Simulations Overview: Simulations run multiple trials to analyze how a system behaves under various scenarios and to compare different strategies.
Random Sampling: Utilizes random sampling to deal with uncertain inputs, which is essential in real-world scenarios where parameters are not precisely known.
Monte Carlo Simulation: A crucial tool in operations management, used when making decisions under uncertainty (e.g., market demands).
Helps explore uncertainties by conducting simulations, providing insights into risks and possible outcomes.
Generating Random Numbers: Monte Carlo simulations generate random numbers through computer algorithms, often using Excel functions.
Demand Example: Utilizes historical data (e.g., weekly candy sales) to estimate supply quantities needed, demonstrating cumulative demand probabilities and how they relate to random number assignments.
Average Revenue Calculation: Demand values correspond to set random numbers, and revenues are calculated accordingly.

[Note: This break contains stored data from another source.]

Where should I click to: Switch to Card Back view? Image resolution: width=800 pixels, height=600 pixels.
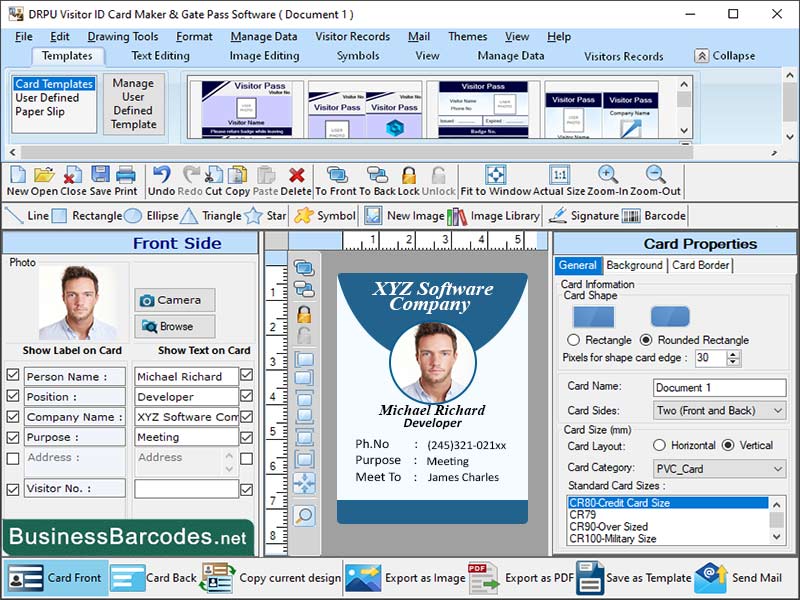click(x=157, y=578)
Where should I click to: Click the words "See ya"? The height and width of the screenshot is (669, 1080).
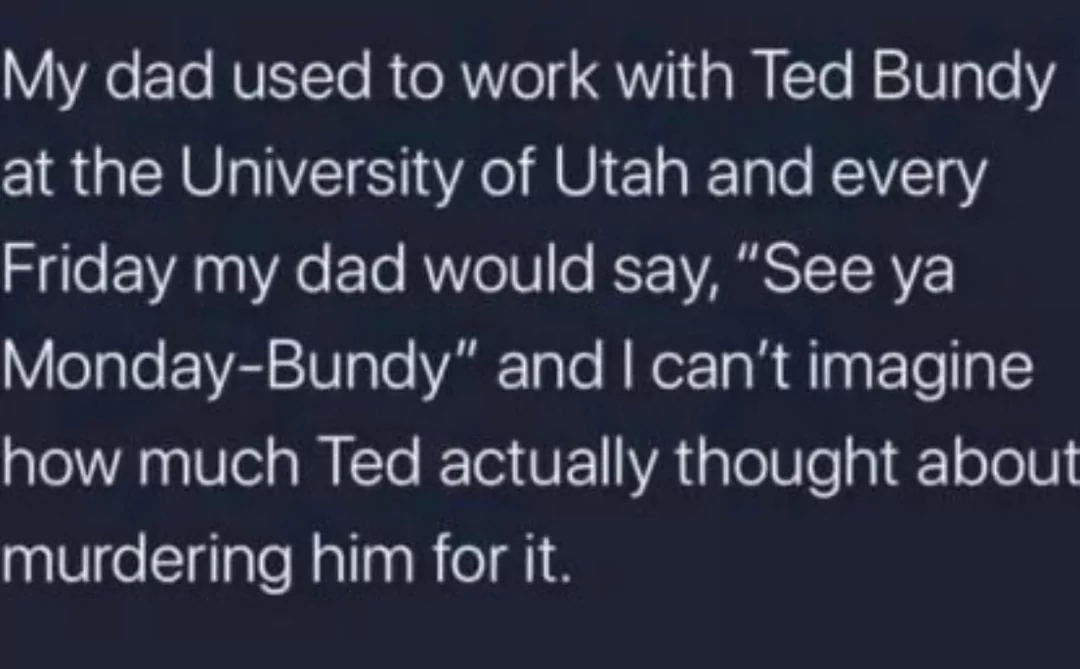coord(857,269)
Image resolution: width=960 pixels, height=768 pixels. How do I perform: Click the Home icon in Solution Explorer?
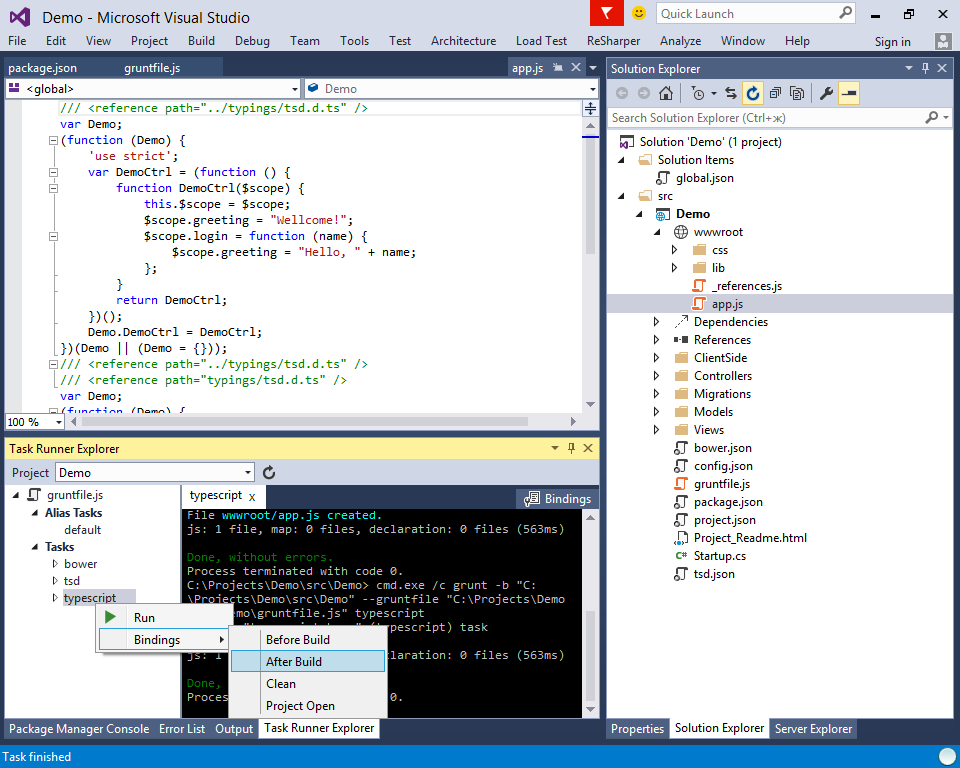point(667,92)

Expected Value Method: Established comparison of simulation results with traditional expected value calculations to assess typical demand, emphasizing the importance of extensive simulations for better accuracy.
Excel Random Function: Functions like RAND() and RANDBETWEEN() are essential for generating random numbers within a specified range and can be utilized for various models.
Cumulative Probabilities: Critical in determining ranges of random numbers assigned to given probabilities, directly impacting decision-making.
Practical Application of Simulation: Use of tables to map random numbers to different sales categories and calculate corresponding profits based on demand and selling prices.
Case Analysis: Discusses the importance of case analysis and helps in understanding forecasting and supply chain demand as part of operational strategies.